My class is an elective, which means it is something the students can choose to take but is not a requirement. This generally causes me to have two types of students: those that are genuinely interested in learning coding, and those that want a fun elective that is also relatively easy. The class size has been pretty small so far, with this semester being the largest with eight students.
What Has Worked Well
The curriculum that Apple provides for Intro to App Development with Swift is completely free, which is obviously a good thing. It is easy to follow along with, starting from an absolute beginning standpoint and going from there. This class isn’t just teaching students how to use Xcode, it’s teaching them the Swift programming language and coding concepts along with it. Each lesson has self-guided project files for the students to work through.
What Could Be Better
Overall the curriculum is a great starting point for offering this class – it’s hard to complain about something that is free and easy to use – but there are several ways that I think it falls short.
I appreciate that it starts with no programming experience required – very few of my students have any coding experience whatsoever – however, I feel like the beginning of the book stretches itself out too far. It could be condensed which would keep the students’ attention better.
The book also seems geared toward a self-guided approach. I really think you could download the book on your own and go through the whole thing without a teacher at all. Which would be nice if that’s what you want, but for a high school class it left my students wanting more. On the days that I would deviate from the book and try to do some sort of project together as a class, they were much more interested and engaged.
I plan to take the curriculum as a jumping off point and really make the class my own going forward. I may not even use the provided book. If I had an infinite amount of time, I would write my own, but realistically that probably won’t happen. However, I can write my own lessons that are more group focused rather than self guided.

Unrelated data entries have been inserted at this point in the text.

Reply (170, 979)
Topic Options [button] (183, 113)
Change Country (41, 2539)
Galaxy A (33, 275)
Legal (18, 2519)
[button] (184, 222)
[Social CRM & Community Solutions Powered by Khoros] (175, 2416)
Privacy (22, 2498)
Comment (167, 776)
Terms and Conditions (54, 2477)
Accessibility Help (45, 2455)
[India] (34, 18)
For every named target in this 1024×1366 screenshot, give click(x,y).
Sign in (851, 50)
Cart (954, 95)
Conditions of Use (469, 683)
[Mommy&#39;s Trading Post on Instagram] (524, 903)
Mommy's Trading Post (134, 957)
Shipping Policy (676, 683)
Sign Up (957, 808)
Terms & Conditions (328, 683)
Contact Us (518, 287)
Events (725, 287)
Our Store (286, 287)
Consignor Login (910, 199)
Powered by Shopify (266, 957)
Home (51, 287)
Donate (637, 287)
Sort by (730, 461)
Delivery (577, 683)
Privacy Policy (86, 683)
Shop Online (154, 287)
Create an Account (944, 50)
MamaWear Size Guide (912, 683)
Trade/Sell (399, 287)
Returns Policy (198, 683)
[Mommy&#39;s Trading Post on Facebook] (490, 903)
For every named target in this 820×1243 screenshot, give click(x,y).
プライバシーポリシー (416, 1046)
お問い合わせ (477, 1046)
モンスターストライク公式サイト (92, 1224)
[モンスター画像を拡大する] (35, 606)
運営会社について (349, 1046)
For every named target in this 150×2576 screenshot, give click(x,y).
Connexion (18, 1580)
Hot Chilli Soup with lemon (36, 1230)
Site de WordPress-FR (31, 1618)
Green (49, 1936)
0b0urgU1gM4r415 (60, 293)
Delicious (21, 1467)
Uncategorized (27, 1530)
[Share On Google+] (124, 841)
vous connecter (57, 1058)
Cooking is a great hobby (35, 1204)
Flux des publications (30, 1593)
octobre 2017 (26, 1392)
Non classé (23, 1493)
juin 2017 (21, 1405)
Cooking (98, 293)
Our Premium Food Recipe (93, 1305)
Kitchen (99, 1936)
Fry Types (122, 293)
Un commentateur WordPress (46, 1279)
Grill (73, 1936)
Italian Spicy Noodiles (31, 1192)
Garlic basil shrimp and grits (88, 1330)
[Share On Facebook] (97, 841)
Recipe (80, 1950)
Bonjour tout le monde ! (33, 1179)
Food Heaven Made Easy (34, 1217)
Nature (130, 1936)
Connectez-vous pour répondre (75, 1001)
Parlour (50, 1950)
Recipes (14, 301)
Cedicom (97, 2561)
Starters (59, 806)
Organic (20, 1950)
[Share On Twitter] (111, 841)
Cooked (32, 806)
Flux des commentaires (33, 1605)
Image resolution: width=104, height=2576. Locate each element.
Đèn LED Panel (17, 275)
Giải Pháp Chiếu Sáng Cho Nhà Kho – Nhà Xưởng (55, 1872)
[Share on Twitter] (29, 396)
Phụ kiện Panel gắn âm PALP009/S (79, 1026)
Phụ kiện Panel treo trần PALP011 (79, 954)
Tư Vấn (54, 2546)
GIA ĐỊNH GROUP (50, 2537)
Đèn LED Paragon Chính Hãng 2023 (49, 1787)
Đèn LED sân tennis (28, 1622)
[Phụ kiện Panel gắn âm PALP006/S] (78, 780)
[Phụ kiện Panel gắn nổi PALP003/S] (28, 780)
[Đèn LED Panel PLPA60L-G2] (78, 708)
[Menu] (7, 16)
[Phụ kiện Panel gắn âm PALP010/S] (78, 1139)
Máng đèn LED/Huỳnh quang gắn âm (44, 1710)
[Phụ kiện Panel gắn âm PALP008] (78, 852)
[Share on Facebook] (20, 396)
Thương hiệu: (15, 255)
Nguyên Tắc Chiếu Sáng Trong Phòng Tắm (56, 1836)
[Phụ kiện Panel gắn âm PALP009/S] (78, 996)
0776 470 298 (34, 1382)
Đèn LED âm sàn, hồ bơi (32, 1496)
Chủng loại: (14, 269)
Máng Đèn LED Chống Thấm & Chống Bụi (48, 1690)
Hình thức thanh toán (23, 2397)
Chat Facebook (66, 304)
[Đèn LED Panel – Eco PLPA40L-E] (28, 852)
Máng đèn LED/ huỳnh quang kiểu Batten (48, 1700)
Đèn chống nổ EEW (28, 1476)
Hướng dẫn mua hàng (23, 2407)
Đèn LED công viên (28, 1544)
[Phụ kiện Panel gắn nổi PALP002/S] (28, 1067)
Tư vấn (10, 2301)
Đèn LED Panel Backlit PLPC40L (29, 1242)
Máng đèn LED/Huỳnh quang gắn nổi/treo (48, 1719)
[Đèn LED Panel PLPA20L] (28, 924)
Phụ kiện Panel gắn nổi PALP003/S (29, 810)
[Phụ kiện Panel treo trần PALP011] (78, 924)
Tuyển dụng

I also plan to increase the pace of learning Swift. My plan will be to spend the first half of the semester focused on learning the major concepts of Swift, and then spend the second half of the semester making an app as a class from nothing. Maybe we can even come up with the concept for the app as a class.
I’m very grateful for the curriculum that Apple offers. Without it, my class may never have happened. But I’m excited to make the class my own going forward and see it continue to improve in the years to come.